Thanks @chambersstreetwines.
— 21 days ago
These never disappoint. Some variation, btl. to btl., but… overall, a great introduction to eating outside when it’s warm. This particular btl. 2016/ bottled in 2024 is like an old boats bottom dipped in iodine and bread yeast on the nose. Lots of mineral, metallic qualities that continue onto the palate along with a sense of caramel that’s present but not cloying. This wine fills your mouth yet remains, at °15.5, quite refreshing. Salt and fruit, ( unripe mangoes,star fruit,,dried papaya)mingle on the finish and linger a long time. — 22 days ago
Double decanted over about 20 mins.
Deep Rhubarb , Black Raspberry jam, and murky sous bois on the nose. The palate is voluptuous, never jammy, nice acidity to lift and really fill your mouth. The inner mouth energy is terrific.As it develops in the glass, black cherry and cola come fore. Excellent entry level wine. Jamie Kutch manages to pack a lot of detail onto his labels ( rear) without being obtrusive.
Bravo.
Note: switching from a general large @Riedel to a Barolo @Glasvin glass meant a world of difference. — 3 months ago

Daniel Bloom
2nd blind chance on older Icardi’s from @chambersstwines.

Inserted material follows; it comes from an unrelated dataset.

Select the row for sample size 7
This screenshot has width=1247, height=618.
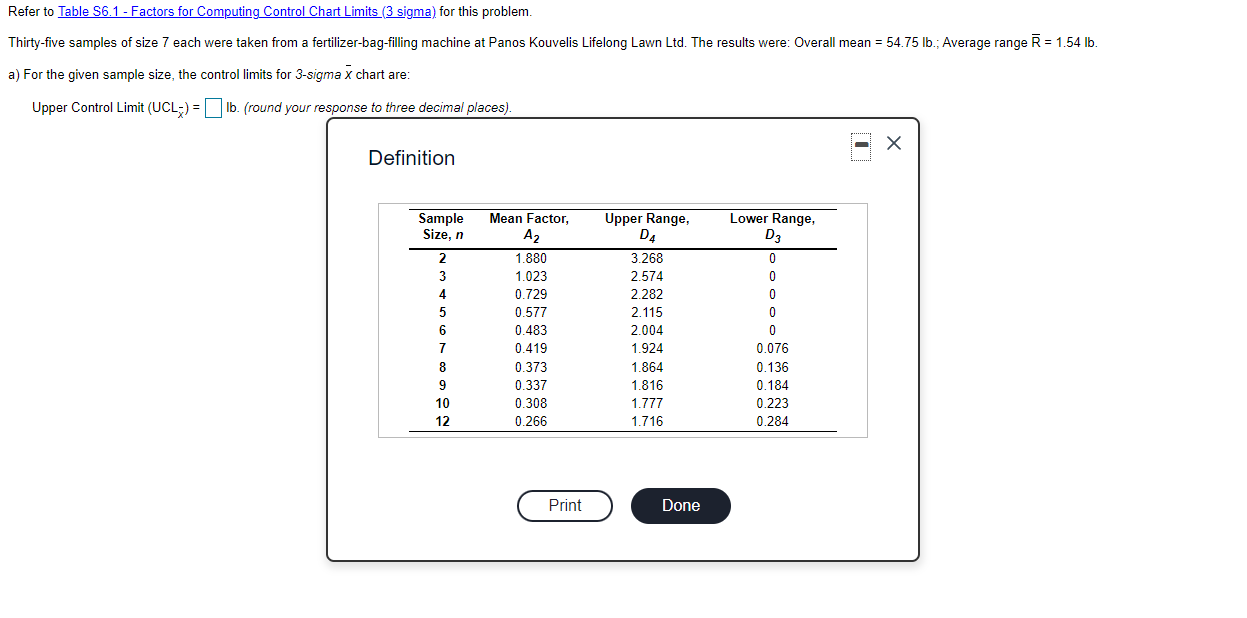tap(442, 348)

Both ridiculously good. First was a 2000 Barolo Parej that with 3 hrs out or so was one of the very best, tarriest Baroli I’ve had.
This Pinot Nero Nej( Piedmontese dialect for black), 2007, had a cork soaked 3/4 of the way through, but poured for a taste like a much younger, though adult beastie. Black, w dark red rimming,tannic, and savory. 2 hours or so in a decanter brought out lots of woodsy qualities, bark, dense dark berries, refreshing lift, and nice mouthfeel. Not viscous, but corner seeking, full.
Later, I put the decanter on an ice bath for a while to serve with Triglie alla Livornese ( Red Mullet braised in a spicy tomato sauce) Those Italian’s know something about pairings alright. Perfect.
Of course @winesearcher.com etc. show none available in the U.S.